O que ele não podia ter previsto era que aquele som pegaria também toda a geração seguinte de calças curtas, jovens compositores e cantores que anos depois criariam suas próprias revoluções, como a Tropicália e a Jovem Guarda. O impacto foi tão grande que todo mundo se lembra quando ouviu João Gilberto pela primeira vez e como aquilo influenciou sua música e seu modo de pensar.

João Gilberto completa 80 anos no próximo dia 10 de junho e abaixo você acompanha as lembranças da primeira audição de João Gilberto pelos jovens Roberto Carlos, Gal Costa, Chico Buarque, Gilberto Gil e Caetano Veloso.

 

CHICO BUARQUE

Quando apareceu Chega de Saudade, foi um choque tremendo, me lembro perfeitamente. Ficava horas, a tarde inteira ouvindo aquilo, ouvindo, ouvindo, ouvindo... Conhecia o violão de João Gilberto desde o disco da Elizeth Cardoso, Canção do amor demais, um disco que freqüentou muito a Telefunken dos meus pais. João tocou violão em duas faixas, “Outra vez” e “Chega de saudade”. Mas a gravação de João Gilberto era diferente. Eu nem sabia que “Chega de saudade” era do Tom Jobim, tanto que, ao pedir dinheiro aos meus pais para comprar o disco, disse que a música era do Vinicius de Moraes, o autor da letra e amigo do meu pai. Ouvia Chega de Saudade sem parar. Eu e um amigo meu de rua ficávamos ali, com violão, tentando decifrar a batida e as harmonias de João. Quando saiu o primeiro long-play do João Gilberto, a gente repetia “Aos pés da cruz” não sei quantas vezes na tentativa de fazer aquela introdução. Por morar em São Paulo, eu levava uma desvantagem em relação ao pessoal do Rio. Não havia televisão na minha casa. De vez em quando, chegava um amigo, dizendo: "Vi aquele cara esquisito que você gosta na televisão." João Gilberto apareceu como uma coisa misteriosa. Ele era diferente de tudo até para um jovem de 18 anos. Eu tinha 14 anos e, na época, ter quatro anos a menos significava uma diferença brutal.
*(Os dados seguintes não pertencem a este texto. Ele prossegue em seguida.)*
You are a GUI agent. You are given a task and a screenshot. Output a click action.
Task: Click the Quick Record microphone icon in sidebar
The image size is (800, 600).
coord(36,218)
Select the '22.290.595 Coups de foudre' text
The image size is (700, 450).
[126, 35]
*Chico em entrevista a Almir Chediak, 1999

GILBERTO GIL

Em 1959 eu estava na Bahia e um dia ouvindo rádio, ouvi um disco do João Gilberto: fiquei assustado quando ouvi aquilo, parece que era "Morena Boca-de-Ouro", ouvi aquilo cantado de uma maneira estranha, com um acompanhamento estranho e fiquei realmente chocado. Me lembro que era um dia em que eu voltava da aula, eram duas horas da tarde, tinha acabado de almoçar e tinha ligado a Rádio Bahia. Não sabia de nada que estava acontecendo no Rio e de repente ouvi aquela coisa. Fiquei sabendo que era o João Gilberto porque telefonei para a rádio perguntando o que era aquilo, quem estava cantando aquele troço, disseram que era o João, eu fui à loja de discos procurar, ainda não tinha chegado, mas quando chegou eu comprei, foi aquela paixão absoluta, momentânea e total pela coisa, foi uma paixão que me tomou durante todos aqueles anos subsequentes.
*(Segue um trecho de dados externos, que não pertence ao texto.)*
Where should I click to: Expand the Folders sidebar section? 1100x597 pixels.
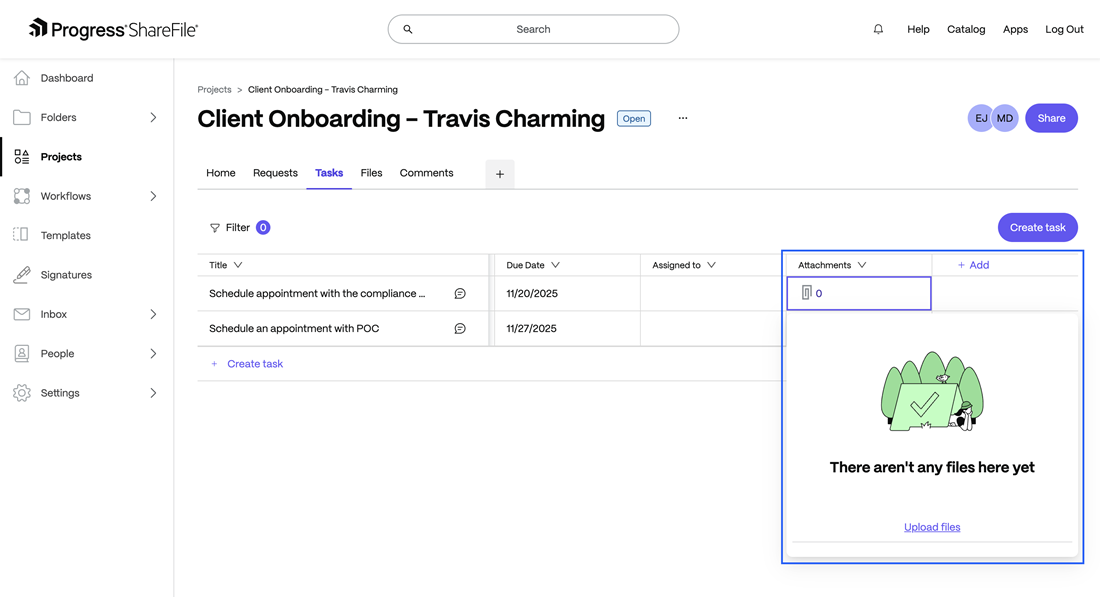[x=153, y=118]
*Gilberto Gil em depoimento a Zuza Homem de Mello, 1968

CAETANO VELOSO

Eu tinha dezessete anos quando ouvi pela primeira vez João Gilberto. Ainda morava em Santo Amaro, e foi um colega do ginásio quem me mostrou a novidade que lhe parecera estranha e que, por isso mesmo, ele julgara que me interessaria: "Caetano, você que gosta de coisas loucas, você precisa ouvir o disco desse sujeito que canta totalmente desafinado, a orquestra vai pra um lado e ele vai pro outro". Ele exagerava a estranheza que a audição de João lhe causava, possivelmente encorajado pelo título da canção "Desafinado" - uma pista falsa para primeiros ouvintes de uma composição que, com seus intervalos melódicos inusitados, exigia intérpretes afinadíssimos e terminava, na delicada ironia de suas palavras, pedindo tolerância para aqueles que não o eram. A bossa nova nos arrebatou. Em Santo Amaro nós cultuávamos João Gilberto em frente a um boteco modesto que chamávamos "bar de Bubu", por causa do nome do preto gordo que era seu dono. Ele comprar o primeiro LP de João, Chega de Saudade - o disco inaugutal do movimento -, e tocava-o repetidas vezes. Primeiro, por ele próprio gostava , e, depois, porque saia que nós íamos ali para ouvi-lo.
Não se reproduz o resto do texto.